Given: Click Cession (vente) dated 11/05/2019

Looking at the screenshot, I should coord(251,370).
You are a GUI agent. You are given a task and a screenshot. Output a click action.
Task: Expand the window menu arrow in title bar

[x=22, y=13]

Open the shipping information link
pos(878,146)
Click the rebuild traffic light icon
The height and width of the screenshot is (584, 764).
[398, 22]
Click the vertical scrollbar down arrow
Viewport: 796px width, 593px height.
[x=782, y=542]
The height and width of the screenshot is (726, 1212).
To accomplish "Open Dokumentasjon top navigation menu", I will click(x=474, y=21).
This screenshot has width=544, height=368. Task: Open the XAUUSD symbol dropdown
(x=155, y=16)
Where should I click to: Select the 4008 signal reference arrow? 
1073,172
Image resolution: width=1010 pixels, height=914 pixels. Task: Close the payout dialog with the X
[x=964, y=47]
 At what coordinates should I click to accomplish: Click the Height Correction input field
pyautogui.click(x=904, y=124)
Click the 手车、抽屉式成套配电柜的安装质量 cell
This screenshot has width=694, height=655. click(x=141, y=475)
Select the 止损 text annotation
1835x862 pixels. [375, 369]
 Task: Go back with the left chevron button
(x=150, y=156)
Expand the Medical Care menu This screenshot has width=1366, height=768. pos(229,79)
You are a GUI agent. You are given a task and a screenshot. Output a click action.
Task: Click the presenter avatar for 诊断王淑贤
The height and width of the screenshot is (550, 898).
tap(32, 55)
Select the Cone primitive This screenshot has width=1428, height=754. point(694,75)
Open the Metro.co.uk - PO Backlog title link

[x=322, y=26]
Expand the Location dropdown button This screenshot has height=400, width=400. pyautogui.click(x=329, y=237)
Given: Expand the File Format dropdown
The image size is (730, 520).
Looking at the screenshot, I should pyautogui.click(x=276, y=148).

------------------------------------------------------------------------

_YOUR TASK:_ Type out the material above once more, exactly.

_YOUR RESPONSE:_
Given: Click Cession (vente) dated 11/05/2019

Looking at the screenshot, I should coord(251,370).
You are a GUI agent. You are given a task and a screenshot. Output a click action.
Task: Expand the window menu arrow in title bar

[x=22, y=13]

Open the shipping information link
pos(878,146)
Click the rebuild traffic light icon
The height and width of the screenshot is (584, 764).
[398, 22]
Click the vertical scrollbar down arrow
Viewport: 796px width, 593px height.
[x=782, y=542]
The height and width of the screenshot is (726, 1212).
To accomplish "Open Dokumentasjon top navigation menu", I will click(x=474, y=21).
This screenshot has width=544, height=368. Task: Open the XAUUSD symbol dropdown
(x=155, y=16)
Where should I click to: Select the 4008 signal reference arrow? 
1073,172
Image resolution: width=1010 pixels, height=914 pixels. Task: Close the payout dialog with the X
[x=964, y=47]
 At what coordinates should I click to accomplish: Click the Height Correction input field
pyautogui.click(x=904, y=124)
Click the 手车、抽屉式成套配电柜的安装质量 cell
This screenshot has width=694, height=655. click(x=141, y=475)
Select the 止损 text annotation
1835x862 pixels. [375, 369]
 Task: Go back with the left chevron button
(x=150, y=156)
Expand the Medical Care menu This screenshot has width=1366, height=768. pos(229,79)
You are a GUI agent. You are given a task and a screenshot. Output a click action.
Task: Click the presenter avatar for 诊断王淑贤
The height and width of the screenshot is (550, 898).
tap(32, 55)
Select the Cone primitive This screenshot has width=1428, height=754. point(694,75)
Open the Metro.co.uk - PO Backlog title link

[x=322, y=26]
Expand the Location dropdown button This screenshot has height=400, width=400. pyautogui.click(x=329, y=237)
Given: Expand the File Format dropdown
The image size is (730, 520).
Looking at the screenshot, I should pyautogui.click(x=276, y=148).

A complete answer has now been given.